**WHAT THIS TASK INVOLVES:** For this exercise, return the line containing "You are a GUI agent. The screenshot is 430×2247." and every line after it through the end of the records below, without alteration.

RECORDS FOR PROCESSING Block Start

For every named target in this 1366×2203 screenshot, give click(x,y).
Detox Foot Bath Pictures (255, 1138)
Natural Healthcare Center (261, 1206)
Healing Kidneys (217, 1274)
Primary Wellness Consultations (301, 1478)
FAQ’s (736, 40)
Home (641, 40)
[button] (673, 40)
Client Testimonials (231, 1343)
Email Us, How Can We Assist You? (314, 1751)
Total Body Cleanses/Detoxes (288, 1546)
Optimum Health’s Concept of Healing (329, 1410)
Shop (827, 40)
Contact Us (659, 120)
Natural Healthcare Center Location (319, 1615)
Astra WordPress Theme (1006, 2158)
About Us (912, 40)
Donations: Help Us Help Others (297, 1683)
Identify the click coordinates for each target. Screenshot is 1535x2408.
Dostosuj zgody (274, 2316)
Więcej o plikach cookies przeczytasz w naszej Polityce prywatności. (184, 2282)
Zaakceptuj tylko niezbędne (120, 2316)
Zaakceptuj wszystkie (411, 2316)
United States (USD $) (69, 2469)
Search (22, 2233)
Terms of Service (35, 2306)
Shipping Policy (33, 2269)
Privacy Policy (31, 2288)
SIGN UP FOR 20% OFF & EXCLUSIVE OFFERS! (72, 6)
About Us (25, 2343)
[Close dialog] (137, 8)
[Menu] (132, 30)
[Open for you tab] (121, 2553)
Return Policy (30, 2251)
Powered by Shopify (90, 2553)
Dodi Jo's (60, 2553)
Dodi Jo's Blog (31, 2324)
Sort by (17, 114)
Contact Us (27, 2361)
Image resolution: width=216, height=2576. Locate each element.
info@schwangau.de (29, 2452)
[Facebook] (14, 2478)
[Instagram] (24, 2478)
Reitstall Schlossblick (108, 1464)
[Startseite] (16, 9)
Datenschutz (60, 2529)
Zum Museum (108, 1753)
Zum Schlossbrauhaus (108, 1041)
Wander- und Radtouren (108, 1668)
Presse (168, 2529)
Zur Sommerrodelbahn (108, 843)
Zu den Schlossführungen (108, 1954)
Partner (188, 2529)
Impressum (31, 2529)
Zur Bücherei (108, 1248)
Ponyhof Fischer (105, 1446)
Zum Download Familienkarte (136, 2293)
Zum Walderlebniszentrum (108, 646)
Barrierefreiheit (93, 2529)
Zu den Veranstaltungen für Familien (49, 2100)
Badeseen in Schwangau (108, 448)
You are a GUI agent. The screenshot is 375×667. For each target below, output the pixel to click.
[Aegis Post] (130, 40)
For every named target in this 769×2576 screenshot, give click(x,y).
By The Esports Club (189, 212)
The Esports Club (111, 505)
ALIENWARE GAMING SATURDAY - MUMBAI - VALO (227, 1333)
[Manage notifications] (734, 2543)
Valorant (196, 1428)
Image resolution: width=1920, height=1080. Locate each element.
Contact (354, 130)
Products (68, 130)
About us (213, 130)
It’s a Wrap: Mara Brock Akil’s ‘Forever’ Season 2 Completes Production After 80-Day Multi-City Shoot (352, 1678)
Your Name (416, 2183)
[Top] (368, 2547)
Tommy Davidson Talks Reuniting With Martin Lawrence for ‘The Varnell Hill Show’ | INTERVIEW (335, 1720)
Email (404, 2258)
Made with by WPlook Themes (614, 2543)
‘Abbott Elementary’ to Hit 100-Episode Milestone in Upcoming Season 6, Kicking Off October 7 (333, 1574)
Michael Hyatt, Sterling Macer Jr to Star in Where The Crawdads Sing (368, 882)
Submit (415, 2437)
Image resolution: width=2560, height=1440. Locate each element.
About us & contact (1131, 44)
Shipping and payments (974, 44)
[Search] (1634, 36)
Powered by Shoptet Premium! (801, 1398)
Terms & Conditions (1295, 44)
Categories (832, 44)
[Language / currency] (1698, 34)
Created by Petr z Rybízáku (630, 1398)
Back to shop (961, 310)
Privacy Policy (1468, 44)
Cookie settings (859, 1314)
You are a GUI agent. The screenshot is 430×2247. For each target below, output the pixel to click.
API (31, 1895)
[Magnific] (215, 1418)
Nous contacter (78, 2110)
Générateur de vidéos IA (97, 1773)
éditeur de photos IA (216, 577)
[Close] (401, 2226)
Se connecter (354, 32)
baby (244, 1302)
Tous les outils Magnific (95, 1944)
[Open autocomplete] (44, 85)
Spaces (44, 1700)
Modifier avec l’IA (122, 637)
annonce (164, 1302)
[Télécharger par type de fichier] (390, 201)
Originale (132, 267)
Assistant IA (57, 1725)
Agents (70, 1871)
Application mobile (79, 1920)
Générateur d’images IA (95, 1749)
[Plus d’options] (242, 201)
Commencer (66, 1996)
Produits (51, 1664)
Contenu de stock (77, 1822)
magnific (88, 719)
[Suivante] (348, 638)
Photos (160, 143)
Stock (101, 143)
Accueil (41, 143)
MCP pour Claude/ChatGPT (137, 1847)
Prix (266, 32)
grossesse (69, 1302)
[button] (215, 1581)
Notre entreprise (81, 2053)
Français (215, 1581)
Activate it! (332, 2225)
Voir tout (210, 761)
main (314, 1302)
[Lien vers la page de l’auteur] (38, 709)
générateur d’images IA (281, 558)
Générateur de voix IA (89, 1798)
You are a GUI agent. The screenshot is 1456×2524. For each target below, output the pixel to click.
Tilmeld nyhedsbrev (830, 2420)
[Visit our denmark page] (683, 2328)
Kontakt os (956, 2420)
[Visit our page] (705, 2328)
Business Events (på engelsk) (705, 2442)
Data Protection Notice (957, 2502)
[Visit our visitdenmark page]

RECORDS FOR PROCESSING Block End

**EXPECTED OUTPUT:**
You are a GUI agent. The screenshot is 430×2247. For each target below, output the pixel to click.
API (31, 1895)
[Magnific] (215, 1418)
Nous contacter (78, 2110)
Générateur de vidéos IA (97, 1773)
éditeur de photos IA (216, 577)
[Close] (401, 2226)
Se connecter (354, 32)
baby (244, 1302)
Tous les outils Magnific (95, 1944)
[Open autocomplete] (44, 85)
Spaces (44, 1700)
Modifier avec l’IA (122, 637)
annonce (164, 1302)
[Télécharger par type de fichier] (390, 201)
Originale (132, 267)
Assistant IA (57, 1725)
Agents (70, 1871)
Application mobile (79, 1920)
Générateur d’images IA (95, 1749)
[Plus d’options] (242, 201)
Commencer (66, 1996)
Produits (51, 1664)
Contenu de stock (77, 1822)
magnific (88, 719)
[Suivante] (348, 638)
Photos (160, 143)
Stock (101, 143)
Accueil (41, 143)
MCP pour Claude/ChatGPT (137, 1847)
Prix (266, 32)
grossesse (69, 1302)
[button] (215, 1581)
Notre entreprise (81, 2053)
Français (215, 1581)
Activate it! (332, 2225)
Voir tout (210, 761)
main (314, 1302)
[Lien vers la page de l’auteur] (38, 709)
générateur d’images IA (281, 558)
Générateur de voix IA (89, 1798)
You are a GUI agent. The screenshot is 1456×2524. For each target below, output the pixel to click.
Tilmeld nyhedsbrev (830, 2420)
[Visit our denmark page] (683, 2328)
Kontakt os (956, 2420)
[Visit our page] (705, 2328)
Business Events (på engelsk) (705, 2442)
Data Protection Notice (957, 2502)
[Visit our visitdenmark page]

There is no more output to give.